We argue wellness is not concerned with actual well-being, whatever wellness "guru" and businesswoman Gwyneth Paltrow suggests, or influencers say on Instagram.
Wellness is an industry. It’s also a seductive distraction from what’s really impacting women’s lives. It glosses over the structural issues undermining women’s well-being. These issues cannot be fixed by drinking a turmeric latte or #livingyourbestlife.
What is wellness?
Wellness is an unregulated US$4.4 trillion global industry due to reach almost $7 trillion by 2025. It promotes self-help, self-care, fitness, nutrition and spiritual practice. It encourages good choices, intentions and actions.
Wellness is alluring because it feels empowering. Women are left with a sense of control over their lives.
It is particularly alluring in times of great uncertainty and limited personal control. These might be during a relationship breakup, when facing financial instability, workplace discrimination or a global pandemic.
But wellness is not all it seems.
Wellness blames women.
Wellness implies women are flawed and need to be fixed. It demands women resolve their psychological distress, improve their lives and bounce back from adversity, regardless of personal circumstances.
Self-responsibility, self-empowerment and self-optimisation underpin how women are expected to think and behave.
As such, wellness patronises women and micro-manages their daily schedules with journaling, skin care routines, 30-day challenges, meditations, burning candles, yoga and lemon water.
Wellness encourages women to improve their appearance through diet and exercise, manage their surroundings, performance at work and their capacity to juggle the elusive work-life balance as well as their emotional responses to these pressures. They do this with support from costly life coaches, psychotherapists and self-help guides.
Wellness demands women focus on their body, with one’s body a measure of their commitment to the task of wellness.

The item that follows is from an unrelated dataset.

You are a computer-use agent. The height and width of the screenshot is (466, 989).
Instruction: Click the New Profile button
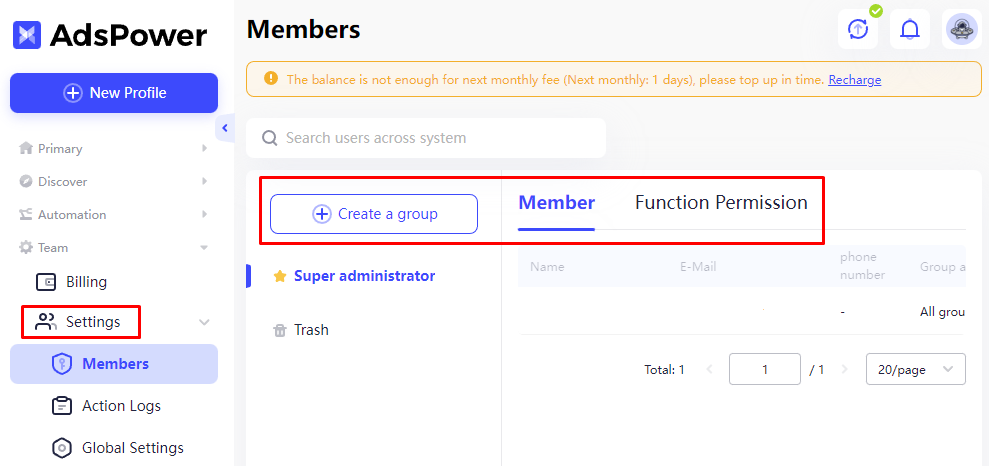(x=114, y=93)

Yet this ignores how much these choices and actions cost.
Newsreader and journalist Tracey Spicer says she has spent more than A$100,000 over the past 35 years for her hair to "look acceptable" at work.
Wellness keeps women focused on their appearance and keeps them spending.
It’s also ableist, racist, sexist, ageist and classist. It’s aimed at an ideal of young women, thin, white, middle-class and able-bodied.